Practical Aspects of Transitioning from Intravenous to Subcutaneous Immunoglobulin Therapy in Neuromuscular Disorders
Authors: Menon, D; Sarpong, E; Bril, V
Affiliations: Univ Toronto, Univ Hlth Network, Ellen & Martin Prosserman Ctr Neuromuscular Dis, Toronto, ON, Canada.
Publication: Canadian Journal of Neurological Sciences
Abstract: Recent evidence shows that subcutaneous immunoglobulin (SCIG) is as efficacious as intravenous immunoglobulin (IVIG) and has a better safety profile and acceptance rate among patients with neuromuscular disorders who require maintenance IVIG treatment. Awareness of the practical aspects of patient selection, enrollment, dose calculation, administration, and follow-up would help physicians coordinate a smooth and seamless transition from IVIG to SCIG. SCIG is ideally offered to patients having intolerable side effects during IVIG or wearing-off effect and in those keen for treatment autonomy. The weekly dose of SCIG is calculated by multiplying the maintenance dose of IVIG by the dose adjustment factor and dividing by the interval between IVIG in weeks and is initiated 1 week after the last dose of IVIG. The physician places the order for the SCIG and the clinic nurse or the physician refers the patient to the home care nursing program for further education and training. The necessary supplies are dispatched to the patient who would also collect the SCIG from the transfusion center of the nearest hospital.
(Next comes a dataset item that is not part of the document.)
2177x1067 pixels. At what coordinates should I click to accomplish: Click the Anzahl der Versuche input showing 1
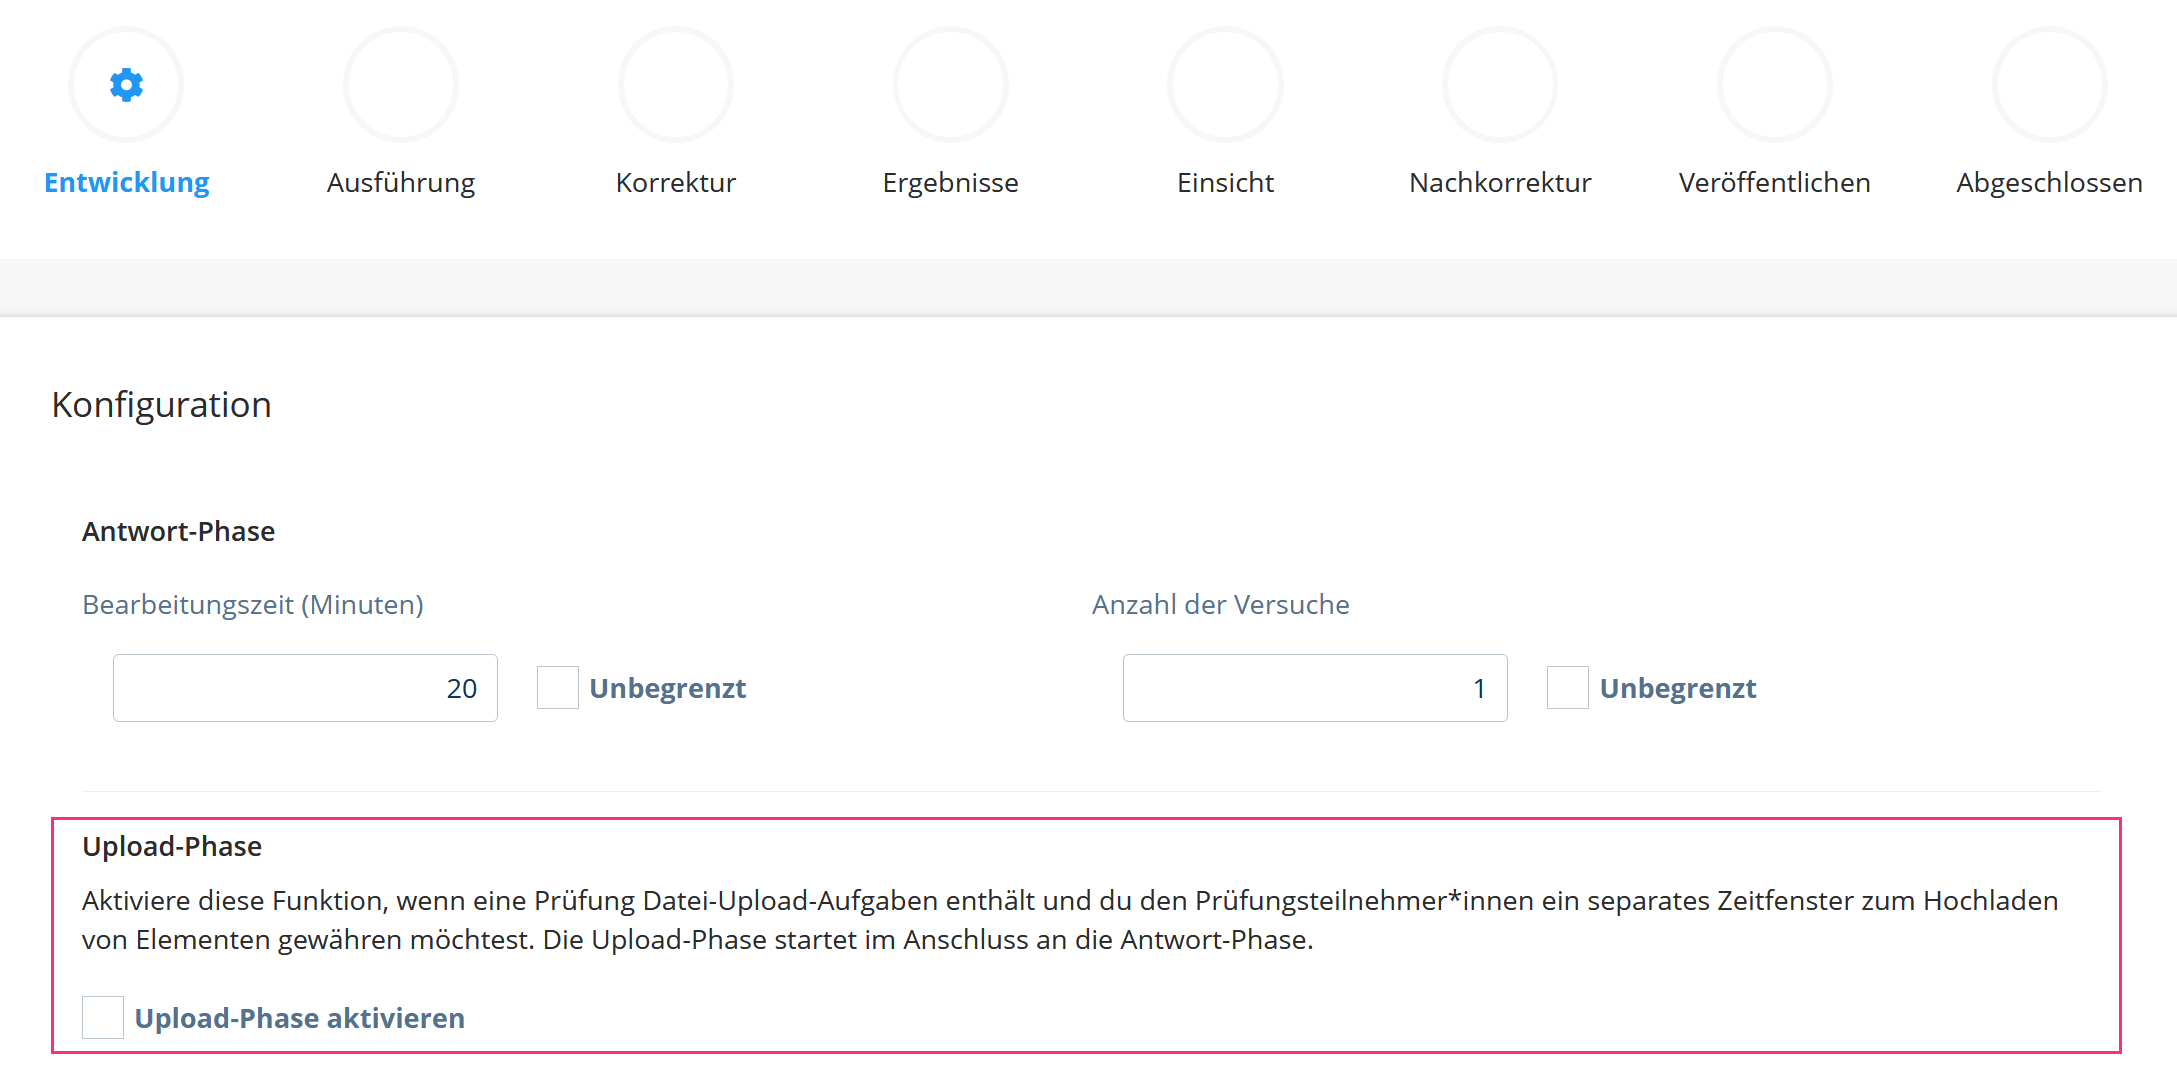tap(1314, 687)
The patient is educated on assembling and administering the infusion, and home visits are continued until the patient or caregiver is confident. Regular follow-up with the patient is maintained to assess treatment response and side effects if any. With a smooth transition, most patients have excellent tolerance to SCIG and in our experience seldom request switching back to IVIG. Transitioning patients from IVIG to SCIG offers several advantages and thus, in general, is preferable for multiple stakeholders.